Aniversario de terciopelo


En casi todos los países de Europa del Este, 2014 es el vigésimo quinto año. El 9 de noviembre cayó el Muro de Berlín, y el 17 de noviembre comenzó en la plaza de Wenceslao de Praga la protesta masiva, que creció hasta convertirse en una huelga general y que, a finales de mes, derrocó a la dirección comunista checoslovaca.
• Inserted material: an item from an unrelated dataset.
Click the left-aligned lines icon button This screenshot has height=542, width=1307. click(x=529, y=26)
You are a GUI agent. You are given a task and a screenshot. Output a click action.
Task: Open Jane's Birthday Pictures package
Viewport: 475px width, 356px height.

Las conmemoraciones han tenido lugar durante toda la semana en Praga. Ante todo, en la plaza de Wenceslao, donde el lunes 17 de noviembre se reunieron miles de personas (y también protestaron contra el presidente Miloš Zeman), y donde se han encendido continuamente velas ante la estatua de san Wenceslao y en el memorial de Jan Palach.
 


En el semanario Respekt se publicó una selección de fotografías de hace veinticinco años realizadas por Karel Cudlín, antiguo fotógrafo personal del presidente Václav Havel.
 


La estrecha interconexión de los acontecimientos de 1989 queda ilustrada por la exposición en el monumento de la colina de Vítkov, dedicada a cómo los alemanes orientales que habían huido a Praga fueron autorizados a salir hacia Occidente en septiembre de 1989, lo que, junto con la apertura de las fronteras de Hungría, contribuyó a la caída del Muro de Berlín, la cual a su vez favoreció el éxito de las protestas de Praga.
 


Las librerías se han visto inundadas de biografías y álbumes fotográficos de Václav Havel. En Lucerna, el famoso pasaje y palacio cinematográfico situado junto a la plaza de Wenceslao, se ha organizado un «Festival de Cine de la Libertad» de una semana de duración, solemnemente concluido con el estreno de la primera película sobre la vida del presidente Havel: Život podle Václava Havla, «La vida según Václav Havel». La película, realizada en colaboración con la Televisión Checa y el canal franco-alemán Arte, fue compuesta por Andrea Sedláčková a partir de doscientas horas de material documental y varias fotografías familiares. Sigue la vida de Havel desde su infancia —desde la vida de sus abuelos—, cuidadosamente equilibrada y sometida a un lifting para difuminar todo elemento perturbador. La película, que, según su reseña bastante negativa, pero justa, fue hecha «para las escuelas, para el aniversario y para el público extranjero», lega a la posteridad una biografía canonizada del gran presidente. No es casualidad que la presentación tuviera lugar en Lucerna, construida por el abuelo del presidente, Vácslav Havel —uno de los principales contratistas de obras de Praga a comienzos del siglo XX—, y propiedad de la segunda esposa del presidente, Dagmar Havlová (cuyos méritos son debidamente subrayados en la película). A partir de ahora el pasado será así.